La réponse du général est claire et brutale : « on a parlé d’indépendance ; ( comme s’il ne connaissait pas celui qui a parlé d’indépendance, c’est une manière hautaine et ironique de ridiculiser celui qu’on a en face de soit) je dis ici plutôt qu’ailleurs que l’indépendance est à la disposition de la Guinée. Elle peut la prendre le 28 septembre en disant « Non » à la proposition qui lui est faite et, dans ce cas je garantis que la métropole n’y fera pas d’obstacle.
Elle en tirera bien sûr des conséquences mais d’obstacle elle n’en fera pas et votre territoire pourra comme il le voudra et dans les conditions qu’il voudra suivre la route qu’il voudra ». Puis De Gaulle poursuit sans état d’âme : « La communauté, si nous la faisons ensemble, ce sera un acte de foi dans une destinée commune et humaine et ce sera aussi, je crois bien, la manière, la seule manière d’établir une collaboration pratique pour bien des hommes dont nous avons la responsabilité. Je crois que la Guinée dira Oui à la France et alors je crois que la route nous sera ouverte où nous pourrons marcher en commun ».
Le général De Gaulle ce jour là a manqué de psychologie et de tact vis-à-vis des Africains.

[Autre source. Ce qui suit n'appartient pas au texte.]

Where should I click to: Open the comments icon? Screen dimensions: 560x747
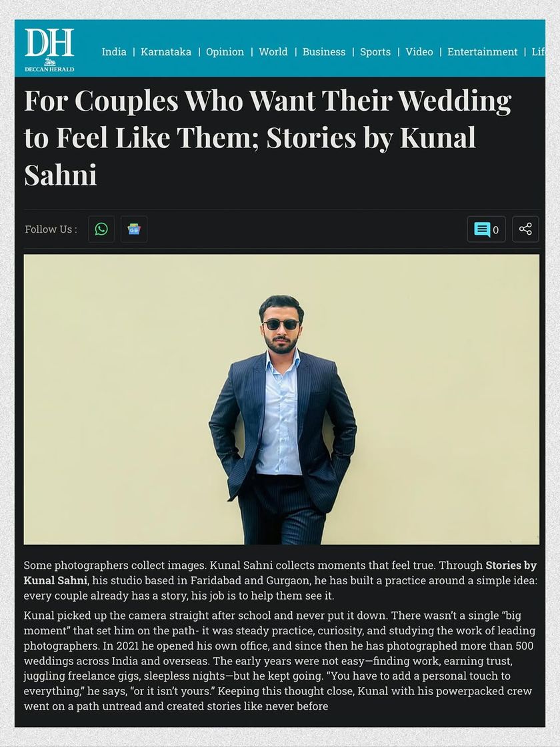coord(482,229)
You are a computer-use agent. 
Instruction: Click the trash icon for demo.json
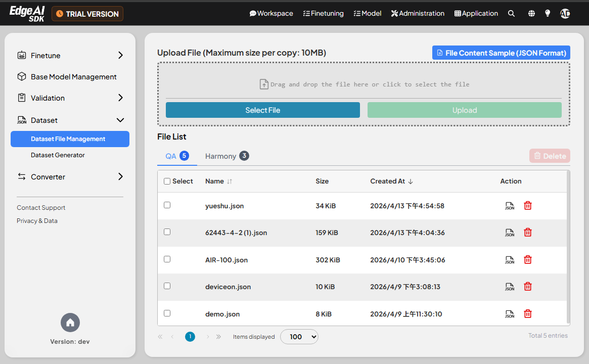[527, 313]
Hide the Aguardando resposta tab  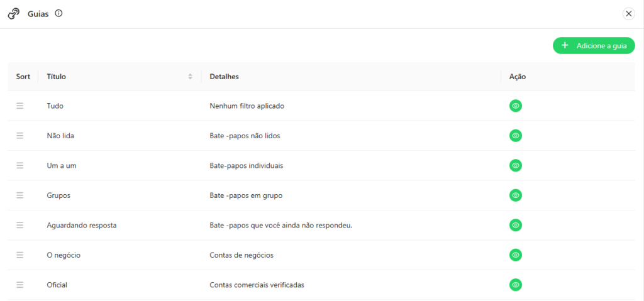tap(516, 225)
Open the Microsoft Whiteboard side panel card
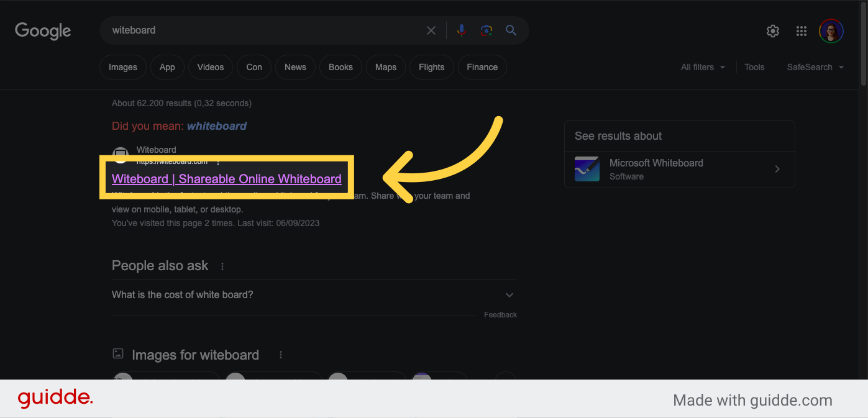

En effet les nationalistes guinéens n’attendaient qu’une simple promesse d’aménagement de ce qui était proposé pour voter Oui, au lieu de cela, le chef de la France libre brandit des menaces à peine voilées.
Le temps des ruptures
Nous rappelons ici que les Soussou, les Bambara et les malinké sont des vieux peuples d’Afrique de l’ouest, des peuples très fiers qui en Afrique connaissaient la notion d’Etat quand l’Europe d’aujourd’hui était encore en plein moyen âge. Aller chez eux et s’adresser à eux en terme de menace, sur des sujets concernant l’indépendance et la liberté, même l’homme le plus fou de la terre ne fera pas cette grave erreur historique.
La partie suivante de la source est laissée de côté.